In 1979 Dr. Gordon was appointed the Navy's strategist for Undersea Warfare Weaponry Technology Strategy. He assembled a team of Navy and university laboratory personnel to prepare a strategy covering torpedo guidance and control, torpedo propulsion, mines, warheads, fire control, countermeasures systems, and underwater explosive effects.
Dr. Gordon was selected to head the Central Staff Department in 1982 with responsibilities to provide centralized financial and administrative management for the Center. In 1986, he became Head of the Naval Ocean Systems Center's Antisubmarine Warfare (ASW) Department and was promoted to the Senior Executive Service. In this position he supervised scientists and engineers in the development and testing of major ASW weapon systems, including the MK 46 and MK 50 torpedoes, the Vertical Launch Antisubmarine Rocket (ASROC), and the MK 116 ASW Control Systems. He became a member of the Senior Executive Service in 1987.
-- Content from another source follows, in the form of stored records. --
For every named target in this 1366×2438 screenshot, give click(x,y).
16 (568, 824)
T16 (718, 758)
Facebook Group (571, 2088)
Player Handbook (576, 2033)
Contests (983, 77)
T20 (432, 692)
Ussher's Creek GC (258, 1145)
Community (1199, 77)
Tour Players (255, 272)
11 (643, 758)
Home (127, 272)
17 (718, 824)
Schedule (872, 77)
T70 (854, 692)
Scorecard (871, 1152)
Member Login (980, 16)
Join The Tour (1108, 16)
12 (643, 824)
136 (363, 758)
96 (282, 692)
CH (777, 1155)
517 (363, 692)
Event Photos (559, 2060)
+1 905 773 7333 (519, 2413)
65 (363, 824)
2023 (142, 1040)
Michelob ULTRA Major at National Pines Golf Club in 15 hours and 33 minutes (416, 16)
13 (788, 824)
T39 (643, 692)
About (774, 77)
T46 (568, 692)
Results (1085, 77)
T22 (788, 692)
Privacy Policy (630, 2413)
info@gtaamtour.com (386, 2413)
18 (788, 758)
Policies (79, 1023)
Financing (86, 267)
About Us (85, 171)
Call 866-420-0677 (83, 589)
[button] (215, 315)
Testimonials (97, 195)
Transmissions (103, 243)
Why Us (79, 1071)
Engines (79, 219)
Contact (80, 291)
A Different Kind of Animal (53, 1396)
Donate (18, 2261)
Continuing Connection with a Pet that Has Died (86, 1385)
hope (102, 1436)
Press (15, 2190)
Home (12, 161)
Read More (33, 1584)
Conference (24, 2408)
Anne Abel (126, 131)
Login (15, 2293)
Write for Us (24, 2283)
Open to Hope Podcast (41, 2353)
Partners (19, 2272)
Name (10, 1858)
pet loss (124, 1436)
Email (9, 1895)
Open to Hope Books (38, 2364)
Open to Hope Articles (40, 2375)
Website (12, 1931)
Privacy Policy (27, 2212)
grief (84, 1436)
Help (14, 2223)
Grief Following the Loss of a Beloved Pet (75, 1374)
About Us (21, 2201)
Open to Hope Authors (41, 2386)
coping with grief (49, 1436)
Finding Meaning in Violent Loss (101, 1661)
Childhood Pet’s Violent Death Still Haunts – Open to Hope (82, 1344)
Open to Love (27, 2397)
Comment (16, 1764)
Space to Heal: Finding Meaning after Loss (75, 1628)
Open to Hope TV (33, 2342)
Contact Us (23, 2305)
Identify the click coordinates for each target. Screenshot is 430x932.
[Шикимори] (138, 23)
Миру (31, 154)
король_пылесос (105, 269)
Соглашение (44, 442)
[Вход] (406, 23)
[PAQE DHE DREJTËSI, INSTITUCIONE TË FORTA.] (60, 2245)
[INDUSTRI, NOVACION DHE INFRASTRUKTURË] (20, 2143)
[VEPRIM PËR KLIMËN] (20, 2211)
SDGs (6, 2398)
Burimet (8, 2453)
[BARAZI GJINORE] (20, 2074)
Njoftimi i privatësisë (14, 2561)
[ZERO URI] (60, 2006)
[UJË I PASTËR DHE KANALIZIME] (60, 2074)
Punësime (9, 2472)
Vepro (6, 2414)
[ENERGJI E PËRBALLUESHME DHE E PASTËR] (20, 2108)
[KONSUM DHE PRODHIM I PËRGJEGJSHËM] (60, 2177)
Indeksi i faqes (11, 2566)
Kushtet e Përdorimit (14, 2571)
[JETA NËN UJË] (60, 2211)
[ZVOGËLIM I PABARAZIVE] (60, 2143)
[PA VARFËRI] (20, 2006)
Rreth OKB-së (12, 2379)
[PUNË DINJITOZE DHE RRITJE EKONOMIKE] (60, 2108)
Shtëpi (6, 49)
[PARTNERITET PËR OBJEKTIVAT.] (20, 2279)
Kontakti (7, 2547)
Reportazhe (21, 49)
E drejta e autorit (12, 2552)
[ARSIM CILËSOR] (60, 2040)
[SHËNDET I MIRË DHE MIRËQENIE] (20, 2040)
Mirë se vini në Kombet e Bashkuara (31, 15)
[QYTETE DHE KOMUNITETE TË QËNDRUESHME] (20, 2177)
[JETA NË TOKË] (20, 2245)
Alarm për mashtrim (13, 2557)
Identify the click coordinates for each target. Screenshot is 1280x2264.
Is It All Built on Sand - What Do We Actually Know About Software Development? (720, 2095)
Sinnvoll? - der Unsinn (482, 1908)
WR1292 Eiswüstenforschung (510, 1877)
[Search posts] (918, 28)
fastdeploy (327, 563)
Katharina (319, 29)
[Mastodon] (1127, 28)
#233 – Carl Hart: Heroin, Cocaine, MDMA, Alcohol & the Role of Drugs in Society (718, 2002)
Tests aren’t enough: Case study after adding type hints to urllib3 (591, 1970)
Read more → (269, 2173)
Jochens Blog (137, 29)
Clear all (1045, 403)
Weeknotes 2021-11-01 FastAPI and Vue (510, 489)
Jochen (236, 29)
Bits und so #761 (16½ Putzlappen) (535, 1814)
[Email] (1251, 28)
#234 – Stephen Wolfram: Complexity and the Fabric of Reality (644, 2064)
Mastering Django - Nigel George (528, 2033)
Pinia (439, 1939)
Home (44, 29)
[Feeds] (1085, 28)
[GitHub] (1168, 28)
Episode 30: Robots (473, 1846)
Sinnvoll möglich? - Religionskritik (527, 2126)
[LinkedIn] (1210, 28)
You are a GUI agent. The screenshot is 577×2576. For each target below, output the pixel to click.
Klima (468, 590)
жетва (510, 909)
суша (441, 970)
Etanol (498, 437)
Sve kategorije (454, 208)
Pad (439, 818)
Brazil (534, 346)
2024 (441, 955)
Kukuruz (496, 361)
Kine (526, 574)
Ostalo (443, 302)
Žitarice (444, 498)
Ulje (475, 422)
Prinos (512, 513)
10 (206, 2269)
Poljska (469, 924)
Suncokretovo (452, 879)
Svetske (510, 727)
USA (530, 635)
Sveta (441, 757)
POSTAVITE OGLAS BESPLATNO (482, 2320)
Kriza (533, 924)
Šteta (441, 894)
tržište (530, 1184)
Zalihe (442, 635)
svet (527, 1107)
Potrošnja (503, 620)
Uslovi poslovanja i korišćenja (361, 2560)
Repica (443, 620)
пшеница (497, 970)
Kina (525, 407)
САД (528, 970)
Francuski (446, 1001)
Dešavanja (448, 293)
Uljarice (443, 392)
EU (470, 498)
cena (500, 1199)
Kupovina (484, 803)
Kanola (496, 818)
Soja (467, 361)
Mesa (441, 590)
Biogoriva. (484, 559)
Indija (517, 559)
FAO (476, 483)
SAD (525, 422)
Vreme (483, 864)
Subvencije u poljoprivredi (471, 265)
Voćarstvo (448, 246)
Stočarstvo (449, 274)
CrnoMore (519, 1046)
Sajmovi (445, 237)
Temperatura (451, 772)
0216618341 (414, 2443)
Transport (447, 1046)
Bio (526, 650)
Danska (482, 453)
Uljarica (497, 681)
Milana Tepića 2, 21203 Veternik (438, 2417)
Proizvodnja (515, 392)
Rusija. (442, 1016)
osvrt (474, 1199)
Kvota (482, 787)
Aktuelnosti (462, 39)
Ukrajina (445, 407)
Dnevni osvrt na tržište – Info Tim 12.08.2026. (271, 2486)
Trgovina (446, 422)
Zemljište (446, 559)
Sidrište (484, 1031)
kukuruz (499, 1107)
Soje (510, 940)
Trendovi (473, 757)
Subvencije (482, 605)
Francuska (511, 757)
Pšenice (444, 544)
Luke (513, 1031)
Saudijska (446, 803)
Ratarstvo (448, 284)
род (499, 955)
In May 1992 Dr. Gordon became the Executive Director of the Naval Command, Control and Ocean Surveillance Center, ISE West Coast Division (NISE West), headquartered in San Diego with detachments and facilities throughout the Pacific. NISE West employed over 900 and was responsible for in-service engineering for command, control and communications systems. Leadership areas include communications systems, command and control systems, air traffic control and navigation, security systems, ocean surveillance, automated systems testing and information technology.
The 1995 Base Realignment and Closure decision consolidated and merged NISE West with the then Naval Command, Control and Ocean Surveillance Center, RDT&E Division, now the Space and Naval Warfare Systems Center San Diego. Dr. Gordon became Head, Navigation & Applied Sciences Department in March 1996. In this position he supervised over 430 civilian employees and managed an annual budget of over $270 million. Leadership areas include Global Positioning Systems, Marine Navigation, Airspace Systems, Mobile Tactical Systems, Biosciences (Marine Mammals), Environmental Sciences, and Advanced Technology Systems. In 2003, he was assigned a collateral duty to lead and coordinate all Anti Terrorism/Force Protection efforts of the SPAWAR Systems Command and their subordinate activities. In 2005, his collateral duty assignment was increased to include Customer Relations Management and Corporate Business Development for SPAWAR. He has also led an international agreement with Sweden in the development of nonlinear dynamics and nonacoustic ASW that started in 1997.
Dr. Gordon retired from federal service after more than 38 years in July, 2009 so that he could pursue the development of ?cold fusion? on a full-time basis. His retirement letter noted his many accomplishments with particular emphasis that his ? managing programs of significance to the Navy and the Nation, with substantial personal interest in seeking very bright young scientists and engineers and recruiting them into the ranks of Navy civilian technologists, has resulted in providing the U.S. Navy the international lead in emerging and potentially substantially important technologies such as nonlinear dynamics, stochastic resonance, cold fusion, and IMAT.?
Dr. Gordon has authored and co-authored a number of publications and holds four patents jointly with other co-inventors. Community activities include serving as a member of the Mechanical Engineering Advisory Board at the University of Kansas and the San Diego State University School of Engineering Advisory Board. He was honored with the University of Kansas Mechanical Engineering 2005 Distinguished Alumni Award. He and his wife, Lynda have two grown children.